(Aufgabe) Schreib aus dem folgenden Text über den Haushalt des Landschaftsverbands Westfalen-Lippe die Stelle von „Es handelt sich“ bis „kommunalen Selbstverwaltung erodiert.“ wortgetreu ab.

(Vorliegender Text)
------

Der Landschaftsverband Westfalen-Lippe präsentiert seinen Doppelhaushalt 2025/26 mit dem beruhigenden Versprechen, die Kommunen zu „entlasten“. Gleichzeitig verzeichnen genau diese Kommunen Rekorddefizite, die Wirtschaft stagniert, und die Prognosen der Institute werden Quartal für Quartal nach unten korrigiert. 


Der Landschaftsverband Westfalen-Lippe hat ein Problem, das er nicht als solches bezeichnen darf. Sein Haushalt für 2025 weist Aufwendungen von 4,6 Milliarden Euro aus, ein Plus von 230 Millionen gegenüber dem Vorjahr. Für 2026 steigen die Ausgaben auf 4,8 Milliarden. Die Defizite von knapp 30 Millionen beziehungsweise 1,3 Millionen Euro sollen aus Rücklagen gedeckt werden, die dadurch auf 83 Millionen Euro schrumpfen. Soweit die Arithmetik.

Die eigentliche Pointe findet sich in den Planungsannahmen: Der LWL rechnet mit steigenden Umlagegrundlagen. Das bedeutet übersetzt, dass die Kreise und kreisfreien Städte, die den Verband über die Landschaftsumlage finanzieren, im Planungszeitraum mehr Geld haben werden als heute. Diese Annahme speist sich aus den Prognosen des Gemeindefinanzierungsgesetzes NRW, das wiederum auf der Steuerverbundmasse des Landes basiert, die ihrerseits aus den Steuerschätzungen des Bundes abgeleitet wird.

Es handelt sich um eine Kaskade der Hoffnung.

Die Wirklichkeit der Kommunen

Die Realität sieht anders aus. Die Kommunen in Nordrhein-Westfalen verzeichneten 2024 ein Defizit von 6,8 Milliarden Euro, eine Verdreifachung gegenüber dem Vorjahr. Bundesweit summieren sich die kommunalen Fehlbeträge auf knapp 25 Milliarden Euro, mit Prognosen, die auf über 35 Milliarden jährlich anwachsen. Die Gewerbesteuereinnahmen stagnieren oder sinken, während die Ausgaben für Soziales und Personal in zwei Jahren um ein Viertel gestiegen sind.

Viele Kommunen haben ihre Rücklagen bereits aufgezehrt und finanzieren laufende Ausgaben über Kassenkredite. Investitionen werden aufgeschoben, Infrastruktur verfällt, und die Handlungsfähigkeit der kommunalen Selbstverwaltung erodiert.

In dieses Umfeld hinein plant der LWL mit steigenden Einnahmen.

Die Logik des Verbundsystems

Der scheinbare Widerspruch löst sich auf, wenn man die technische Konstruktion des Systems versteht. Der LWL ist ein Umlageverband. Er steht oberhalb der kommunalen Ebene und holt sich seine Einnahmen über die Landschaftsumlage von genau jenen Kommunen, die gerade finanziell kollabieren. Seine Planungsgrundlage sind nicht die tatsächlichen Kassenstände der Kreise und Städte, sondern die rechnerischen Umlagegrundlagen.

------

(Quellenmaterial)
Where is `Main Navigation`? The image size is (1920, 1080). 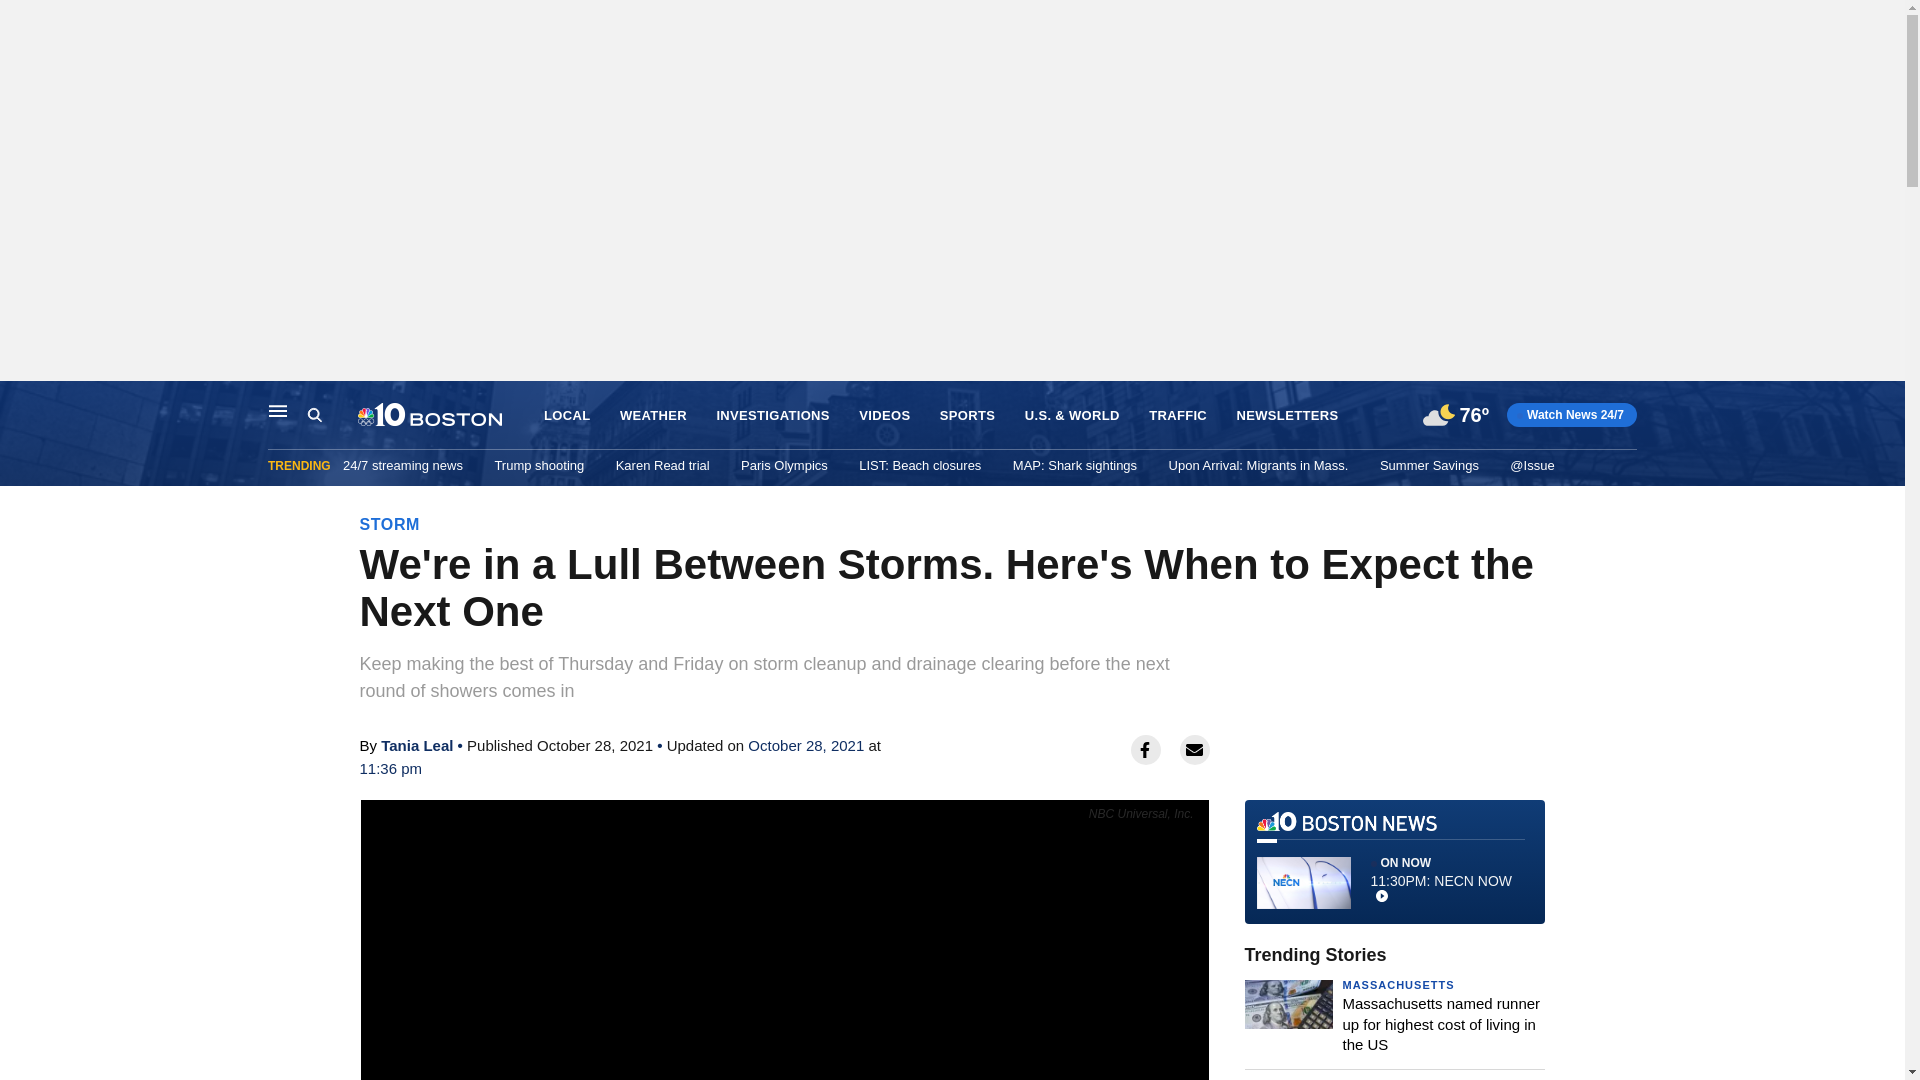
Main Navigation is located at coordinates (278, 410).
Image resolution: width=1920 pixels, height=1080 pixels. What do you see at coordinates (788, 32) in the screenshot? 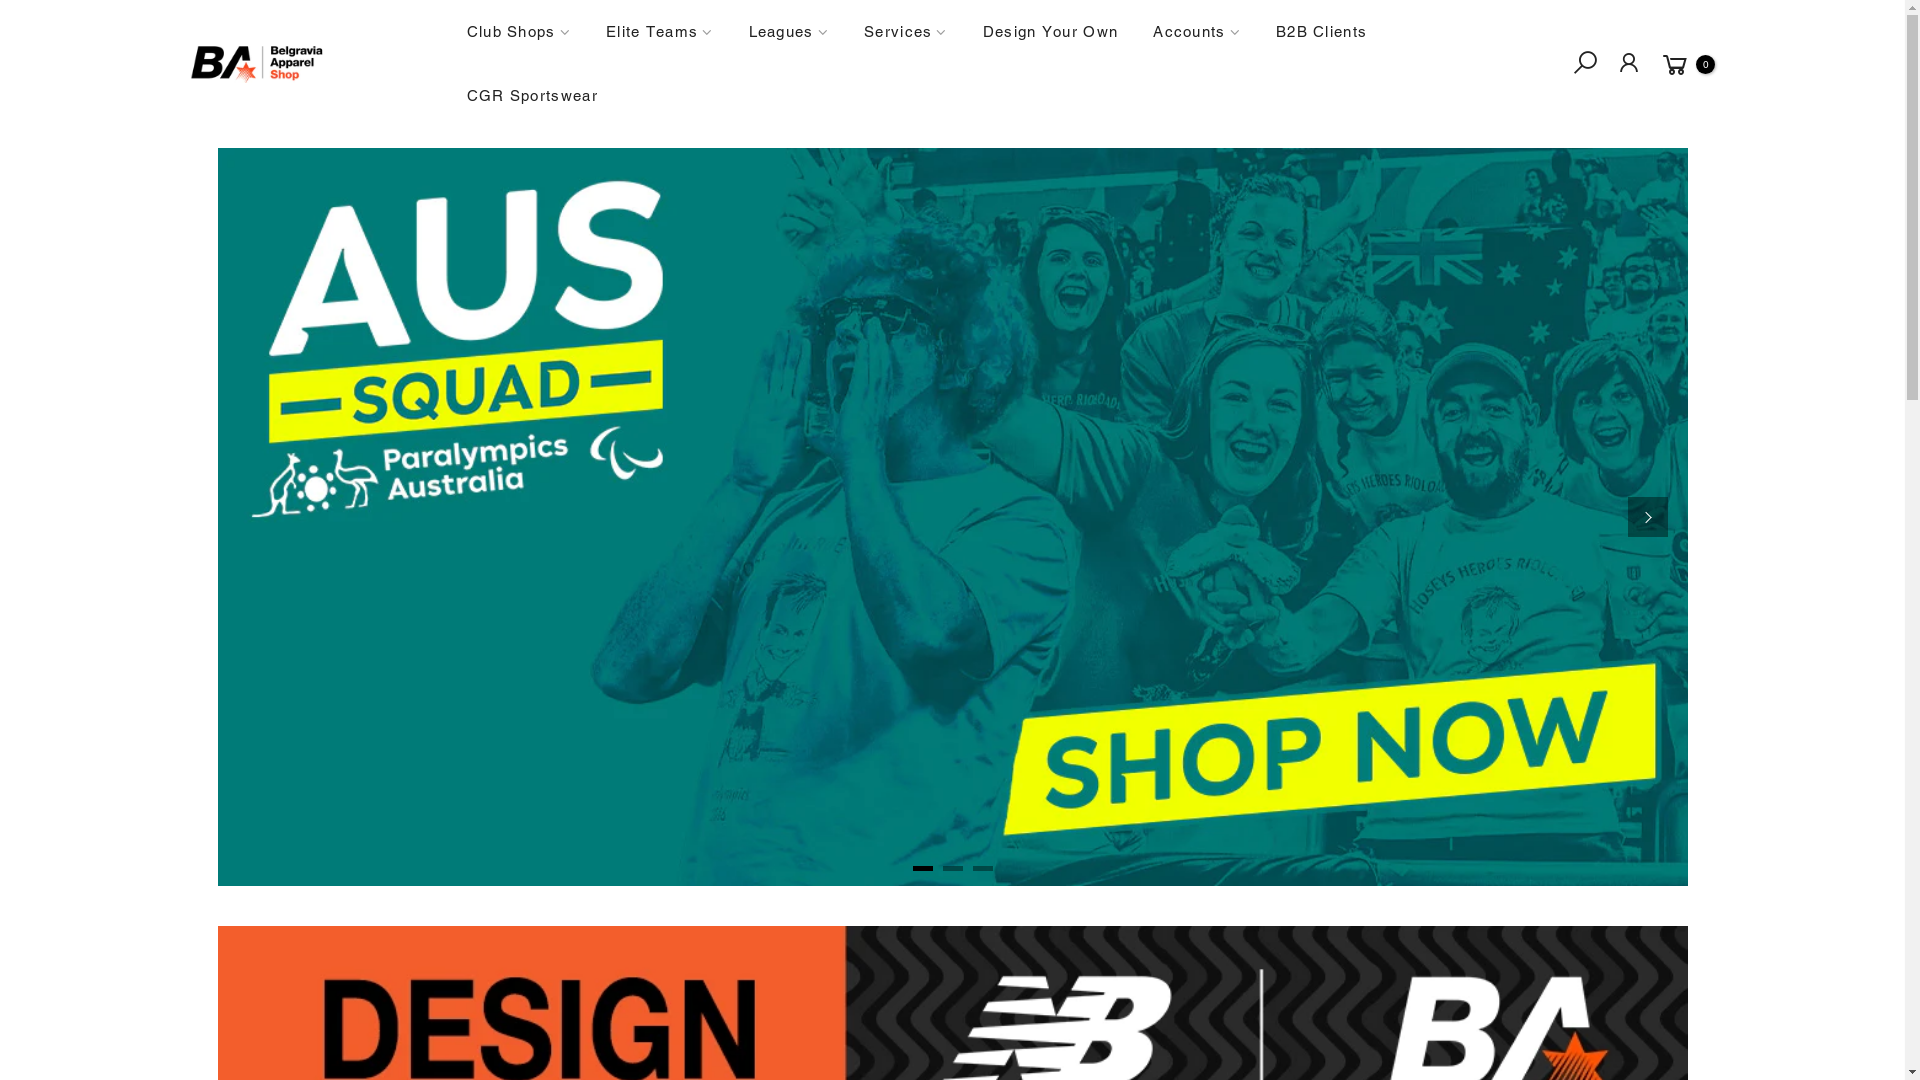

------

(Schriftliche Antwort)
Es handelt sich um eine Kaskade der Hoffnung.

Die Wirklichkeit der Kommunen

Die Realität sieht anders aus. Die Kommunen in Nordrhein-Westfalen verzeichneten 2024 ein Defizit von 6,8 Milliarden Euro, eine Verdreifachung gegenüber dem Vorjahr. Bundesweit summieren sich die kommunalen Fehlbeträge auf knapp 25 Milliarden Euro, mit Prognosen, die auf über 35 Milliarden jährlich anwachsen. Die Gewerbesteuereinnahmen stagnieren oder sinken, während die Ausgaben für Soziales und Personal in zwei Jahren um ein Viertel gestiegen sind.

Viele Kommunen haben ihre Rücklagen bereits aufgezehrt und finanzieren laufende Ausgaben über Kassenkredite. Investitionen werden aufgeschoben, Infrastruktur verfällt, und die Handlungsfähigkeit der kommunalen Selbstverwaltung erodiert.